*Dataset content*:
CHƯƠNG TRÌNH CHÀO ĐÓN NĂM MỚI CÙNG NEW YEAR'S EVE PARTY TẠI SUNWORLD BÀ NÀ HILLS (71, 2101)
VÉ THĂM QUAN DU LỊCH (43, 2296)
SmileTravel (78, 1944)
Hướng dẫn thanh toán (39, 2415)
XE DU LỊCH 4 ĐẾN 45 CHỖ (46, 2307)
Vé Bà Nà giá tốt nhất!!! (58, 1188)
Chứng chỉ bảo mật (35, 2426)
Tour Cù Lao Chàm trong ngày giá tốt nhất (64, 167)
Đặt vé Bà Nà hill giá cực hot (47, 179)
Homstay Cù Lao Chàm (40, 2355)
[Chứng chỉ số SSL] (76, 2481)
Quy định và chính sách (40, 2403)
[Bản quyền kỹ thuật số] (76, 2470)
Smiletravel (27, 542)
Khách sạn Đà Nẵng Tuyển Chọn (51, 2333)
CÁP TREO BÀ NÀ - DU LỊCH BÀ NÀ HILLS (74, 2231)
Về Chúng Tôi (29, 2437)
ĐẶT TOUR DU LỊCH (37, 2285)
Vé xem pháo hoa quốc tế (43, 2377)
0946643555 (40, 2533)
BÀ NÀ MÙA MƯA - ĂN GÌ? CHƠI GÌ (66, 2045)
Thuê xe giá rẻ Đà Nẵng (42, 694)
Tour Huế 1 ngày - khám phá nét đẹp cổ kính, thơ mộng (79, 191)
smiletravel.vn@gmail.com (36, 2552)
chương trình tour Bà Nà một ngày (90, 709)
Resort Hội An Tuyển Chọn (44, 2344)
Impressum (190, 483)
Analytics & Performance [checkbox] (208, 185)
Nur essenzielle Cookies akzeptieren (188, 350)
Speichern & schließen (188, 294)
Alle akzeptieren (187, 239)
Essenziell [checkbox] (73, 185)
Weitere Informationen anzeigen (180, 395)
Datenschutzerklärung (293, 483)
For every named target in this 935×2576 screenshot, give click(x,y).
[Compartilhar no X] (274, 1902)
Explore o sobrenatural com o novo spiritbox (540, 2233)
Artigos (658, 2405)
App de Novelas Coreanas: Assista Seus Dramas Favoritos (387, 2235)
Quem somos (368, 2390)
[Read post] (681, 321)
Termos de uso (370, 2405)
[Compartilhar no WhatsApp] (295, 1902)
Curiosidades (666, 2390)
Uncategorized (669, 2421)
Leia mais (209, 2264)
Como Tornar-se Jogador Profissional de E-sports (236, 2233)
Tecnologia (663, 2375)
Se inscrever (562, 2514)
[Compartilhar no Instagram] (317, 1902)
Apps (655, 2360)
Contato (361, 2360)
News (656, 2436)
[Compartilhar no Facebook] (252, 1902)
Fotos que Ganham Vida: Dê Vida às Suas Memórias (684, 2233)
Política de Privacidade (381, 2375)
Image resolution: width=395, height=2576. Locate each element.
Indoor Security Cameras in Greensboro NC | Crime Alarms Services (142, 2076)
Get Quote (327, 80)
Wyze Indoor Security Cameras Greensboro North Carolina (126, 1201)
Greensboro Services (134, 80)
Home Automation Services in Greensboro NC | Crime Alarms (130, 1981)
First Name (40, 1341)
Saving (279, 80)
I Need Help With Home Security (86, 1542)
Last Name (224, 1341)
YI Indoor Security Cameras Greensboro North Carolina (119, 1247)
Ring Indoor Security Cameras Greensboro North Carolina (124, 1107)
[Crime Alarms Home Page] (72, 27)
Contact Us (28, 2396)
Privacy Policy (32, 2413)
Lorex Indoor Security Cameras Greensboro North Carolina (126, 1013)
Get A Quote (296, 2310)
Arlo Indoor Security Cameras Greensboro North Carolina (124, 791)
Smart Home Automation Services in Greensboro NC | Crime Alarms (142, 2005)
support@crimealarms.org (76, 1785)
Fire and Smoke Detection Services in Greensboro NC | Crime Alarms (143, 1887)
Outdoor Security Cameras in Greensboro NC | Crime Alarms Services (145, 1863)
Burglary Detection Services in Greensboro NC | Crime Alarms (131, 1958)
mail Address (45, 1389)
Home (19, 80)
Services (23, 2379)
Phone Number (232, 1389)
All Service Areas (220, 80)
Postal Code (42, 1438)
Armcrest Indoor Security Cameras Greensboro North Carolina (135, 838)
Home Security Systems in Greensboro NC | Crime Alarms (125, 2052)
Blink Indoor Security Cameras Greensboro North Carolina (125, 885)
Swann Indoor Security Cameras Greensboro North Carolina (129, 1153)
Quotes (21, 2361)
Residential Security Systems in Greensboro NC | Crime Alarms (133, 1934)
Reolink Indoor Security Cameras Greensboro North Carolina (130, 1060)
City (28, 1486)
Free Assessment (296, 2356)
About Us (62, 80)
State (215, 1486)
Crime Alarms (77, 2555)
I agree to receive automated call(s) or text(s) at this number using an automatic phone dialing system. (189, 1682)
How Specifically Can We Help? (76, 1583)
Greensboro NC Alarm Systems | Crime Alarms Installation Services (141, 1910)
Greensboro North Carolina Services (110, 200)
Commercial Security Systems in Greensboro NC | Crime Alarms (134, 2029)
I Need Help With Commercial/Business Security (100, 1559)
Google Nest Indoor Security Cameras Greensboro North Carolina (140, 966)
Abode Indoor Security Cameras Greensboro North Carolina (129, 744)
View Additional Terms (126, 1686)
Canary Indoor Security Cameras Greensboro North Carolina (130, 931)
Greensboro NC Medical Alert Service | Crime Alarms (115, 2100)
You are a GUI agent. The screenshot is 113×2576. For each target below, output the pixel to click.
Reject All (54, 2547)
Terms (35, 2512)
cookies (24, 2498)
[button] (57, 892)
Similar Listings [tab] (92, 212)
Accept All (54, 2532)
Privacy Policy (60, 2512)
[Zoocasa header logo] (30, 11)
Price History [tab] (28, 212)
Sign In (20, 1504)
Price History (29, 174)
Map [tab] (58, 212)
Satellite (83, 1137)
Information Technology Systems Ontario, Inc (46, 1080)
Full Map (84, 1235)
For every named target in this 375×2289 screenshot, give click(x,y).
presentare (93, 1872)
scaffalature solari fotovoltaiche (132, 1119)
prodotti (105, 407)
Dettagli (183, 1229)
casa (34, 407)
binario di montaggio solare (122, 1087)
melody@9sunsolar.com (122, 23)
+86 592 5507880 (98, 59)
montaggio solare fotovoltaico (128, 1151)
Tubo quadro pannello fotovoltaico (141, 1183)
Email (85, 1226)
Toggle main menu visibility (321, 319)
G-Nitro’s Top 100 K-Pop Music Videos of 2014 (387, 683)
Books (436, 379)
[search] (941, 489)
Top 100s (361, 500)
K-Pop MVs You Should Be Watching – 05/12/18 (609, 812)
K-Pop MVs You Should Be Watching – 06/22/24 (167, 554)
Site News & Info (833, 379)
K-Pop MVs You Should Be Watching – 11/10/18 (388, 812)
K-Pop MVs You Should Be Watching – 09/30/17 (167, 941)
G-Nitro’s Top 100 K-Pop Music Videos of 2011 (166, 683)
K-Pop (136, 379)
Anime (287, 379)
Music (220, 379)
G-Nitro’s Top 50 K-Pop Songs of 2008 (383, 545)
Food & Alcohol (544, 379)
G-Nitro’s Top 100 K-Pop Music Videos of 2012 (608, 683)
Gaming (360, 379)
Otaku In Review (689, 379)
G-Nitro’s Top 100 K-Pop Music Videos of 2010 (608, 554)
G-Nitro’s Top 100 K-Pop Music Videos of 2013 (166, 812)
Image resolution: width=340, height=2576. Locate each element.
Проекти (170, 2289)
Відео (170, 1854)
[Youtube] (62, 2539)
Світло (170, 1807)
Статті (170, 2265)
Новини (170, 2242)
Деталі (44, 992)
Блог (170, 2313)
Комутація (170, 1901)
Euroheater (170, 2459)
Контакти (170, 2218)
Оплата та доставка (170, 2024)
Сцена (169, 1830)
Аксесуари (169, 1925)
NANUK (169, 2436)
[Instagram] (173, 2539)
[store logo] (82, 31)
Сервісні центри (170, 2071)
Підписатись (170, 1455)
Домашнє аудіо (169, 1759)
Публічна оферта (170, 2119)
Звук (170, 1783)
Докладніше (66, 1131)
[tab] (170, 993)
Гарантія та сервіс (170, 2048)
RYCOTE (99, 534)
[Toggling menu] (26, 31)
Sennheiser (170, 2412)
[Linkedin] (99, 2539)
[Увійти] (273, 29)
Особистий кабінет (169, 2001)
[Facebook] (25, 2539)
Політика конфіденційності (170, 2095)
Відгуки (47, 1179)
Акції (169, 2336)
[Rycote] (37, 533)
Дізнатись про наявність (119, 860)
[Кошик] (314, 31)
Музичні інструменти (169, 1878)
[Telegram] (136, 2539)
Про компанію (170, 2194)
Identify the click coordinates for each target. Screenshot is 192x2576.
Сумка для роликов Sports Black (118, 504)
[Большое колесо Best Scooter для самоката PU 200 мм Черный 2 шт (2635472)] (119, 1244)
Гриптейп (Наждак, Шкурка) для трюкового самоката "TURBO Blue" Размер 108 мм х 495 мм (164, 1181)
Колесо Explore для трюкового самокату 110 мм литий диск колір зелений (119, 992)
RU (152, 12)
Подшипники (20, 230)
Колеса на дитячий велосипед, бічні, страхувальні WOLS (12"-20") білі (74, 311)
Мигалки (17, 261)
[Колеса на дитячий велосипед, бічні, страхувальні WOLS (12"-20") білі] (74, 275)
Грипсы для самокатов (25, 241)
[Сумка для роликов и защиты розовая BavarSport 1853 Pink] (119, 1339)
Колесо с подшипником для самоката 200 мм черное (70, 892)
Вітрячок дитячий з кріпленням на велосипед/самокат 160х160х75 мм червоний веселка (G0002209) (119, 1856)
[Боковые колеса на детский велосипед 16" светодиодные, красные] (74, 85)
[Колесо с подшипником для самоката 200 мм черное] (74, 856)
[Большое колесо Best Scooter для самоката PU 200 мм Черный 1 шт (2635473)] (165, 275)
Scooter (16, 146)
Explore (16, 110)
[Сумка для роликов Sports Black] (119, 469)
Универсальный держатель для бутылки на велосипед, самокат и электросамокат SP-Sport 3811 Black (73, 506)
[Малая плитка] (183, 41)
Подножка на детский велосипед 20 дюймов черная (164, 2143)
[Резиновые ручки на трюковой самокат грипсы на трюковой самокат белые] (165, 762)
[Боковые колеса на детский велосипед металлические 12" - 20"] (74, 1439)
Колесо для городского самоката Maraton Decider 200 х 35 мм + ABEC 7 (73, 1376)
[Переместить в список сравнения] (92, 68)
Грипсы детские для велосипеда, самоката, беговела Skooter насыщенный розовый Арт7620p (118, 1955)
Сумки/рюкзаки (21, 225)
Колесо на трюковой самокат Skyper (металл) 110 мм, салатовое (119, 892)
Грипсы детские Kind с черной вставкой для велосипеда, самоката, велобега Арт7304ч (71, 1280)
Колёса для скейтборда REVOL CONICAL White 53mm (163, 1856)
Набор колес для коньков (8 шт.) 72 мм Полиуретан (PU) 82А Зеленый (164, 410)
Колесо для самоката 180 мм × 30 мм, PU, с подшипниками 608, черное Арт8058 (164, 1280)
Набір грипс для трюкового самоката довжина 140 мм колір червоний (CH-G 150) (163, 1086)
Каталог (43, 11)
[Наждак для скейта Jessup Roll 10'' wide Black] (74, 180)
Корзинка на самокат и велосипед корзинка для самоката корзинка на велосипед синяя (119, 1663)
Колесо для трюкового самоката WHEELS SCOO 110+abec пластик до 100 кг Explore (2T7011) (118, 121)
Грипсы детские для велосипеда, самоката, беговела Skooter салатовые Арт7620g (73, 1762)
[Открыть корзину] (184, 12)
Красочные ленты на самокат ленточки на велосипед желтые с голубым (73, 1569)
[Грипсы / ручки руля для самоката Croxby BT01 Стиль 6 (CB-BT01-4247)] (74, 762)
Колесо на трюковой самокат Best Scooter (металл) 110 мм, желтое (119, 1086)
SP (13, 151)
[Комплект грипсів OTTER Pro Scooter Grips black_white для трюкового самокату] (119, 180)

*About this exercise*: Only one part of the material above is to be transcribed, namely the lines starting with the line that has "Services (23, 2379)" and going on through the line that has "Home Security Systems", exactly as they stand.

*Written answer*:
Services (23, 2379)
Phone Number (232, 1389)
All Service Areas (220, 80)
Postal Code (42, 1438)
Armcrest Indoor Security Cameras Greensboro North Carolina (135, 838)
Home Security Systems in Greensboro NC | Crime Alarms (125, 2052)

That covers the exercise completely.